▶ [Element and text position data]
:::::

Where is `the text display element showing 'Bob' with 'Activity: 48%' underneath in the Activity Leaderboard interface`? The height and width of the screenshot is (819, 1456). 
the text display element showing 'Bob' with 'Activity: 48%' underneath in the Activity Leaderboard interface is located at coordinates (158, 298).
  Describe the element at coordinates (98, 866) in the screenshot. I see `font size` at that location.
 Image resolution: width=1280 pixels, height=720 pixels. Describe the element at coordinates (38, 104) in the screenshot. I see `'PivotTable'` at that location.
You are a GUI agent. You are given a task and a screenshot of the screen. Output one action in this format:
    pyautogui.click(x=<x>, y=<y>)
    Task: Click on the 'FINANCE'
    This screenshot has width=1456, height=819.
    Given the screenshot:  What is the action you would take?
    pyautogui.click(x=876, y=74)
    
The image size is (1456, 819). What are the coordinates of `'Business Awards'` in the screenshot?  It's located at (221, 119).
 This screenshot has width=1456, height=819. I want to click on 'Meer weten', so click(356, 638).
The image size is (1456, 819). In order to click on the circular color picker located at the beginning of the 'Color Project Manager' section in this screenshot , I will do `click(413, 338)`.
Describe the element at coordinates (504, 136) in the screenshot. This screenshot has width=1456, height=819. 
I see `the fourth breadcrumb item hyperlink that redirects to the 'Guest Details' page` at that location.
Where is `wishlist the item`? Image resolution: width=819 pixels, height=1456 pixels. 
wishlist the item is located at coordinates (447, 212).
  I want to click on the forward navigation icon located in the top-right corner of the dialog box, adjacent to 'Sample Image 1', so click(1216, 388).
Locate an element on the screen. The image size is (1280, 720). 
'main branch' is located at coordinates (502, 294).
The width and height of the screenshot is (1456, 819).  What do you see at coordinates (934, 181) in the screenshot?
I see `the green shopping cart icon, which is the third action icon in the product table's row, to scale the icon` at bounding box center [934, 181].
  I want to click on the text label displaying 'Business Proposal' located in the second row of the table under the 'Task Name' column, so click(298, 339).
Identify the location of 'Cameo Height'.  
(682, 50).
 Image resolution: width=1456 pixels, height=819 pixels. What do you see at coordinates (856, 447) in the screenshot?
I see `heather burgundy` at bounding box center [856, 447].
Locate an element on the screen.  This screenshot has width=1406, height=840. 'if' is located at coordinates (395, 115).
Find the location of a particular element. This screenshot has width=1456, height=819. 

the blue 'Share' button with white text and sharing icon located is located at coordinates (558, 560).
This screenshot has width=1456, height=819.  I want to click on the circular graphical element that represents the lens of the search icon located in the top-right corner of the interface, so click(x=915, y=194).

:::::

▶ [Goal] Please convert the data lines into a JSON list of strings, one string per line, with blank lines left out. Start at the line that contains "You are a GUI" and stop after the line that contains "I want to click on the text".

▶ [Solved exercise]
[
  "You are a GUI agent. You are given a task and a screenshot of the screen. Output one action in this format:",
  "    pyautogui.click(x=<x>, y=<y>)",
  "    Task: Click on the 'FINANCE'",
  "    This screenshot has width=1456, height=819.",
  "    Given the screenshot:  What is the action you would take?",
  "    pyautogui.click(x=876, y=74)",
  "The image size is (1456, 819). What are the coordinates of `'Business Awards'` in the screenshot?  It's located at (221, 119).",
  " This screenshot has width=1456, height=819. I want to click on 'Meer weten', so click(356, 638).",
  "The image size is (1456, 819). In order to click on the circular color picker located at the beginning of the 'Color Project Manager' section in this screenshot , I will do `click(413, 338)`.",
  "Describe the element at coordinates (504, 136) in the screenshot. This screenshot has width=1456, height=819. ",
  "I see `the fourth breadcrumb item hyperlink that redirects to the 'Guest Details' page` at that location.",
  "Where is `wishlist the item`? Image resolution: width=819 pixels, height=1456 pixels. ",
  "wishlist the item is located at coordinates (447, 212).",
  "  I want to click on the forward navigation icon located in the top-right corner of the dialog box, adjacent to 'Sample Image 1', so click(1216, 388).",
  "Locate an element on the screen. The image size is (1280, 720). ",
  "'main branch' is located at coordinates (502, 294).",
  "The width and height of the screenshot is (1456, 819).  What do you see at coordinates (934, 181) in the screenshot?",
  "I see `the green shopping cart icon, which is the third action icon in the product table's row, to scale the icon` at bounding box center [934, 181].",
  "  I want to click on the text label displaying 'Business Proposal' located in the second row of the table under the 'Task Name' column, so click(298, 339)."
]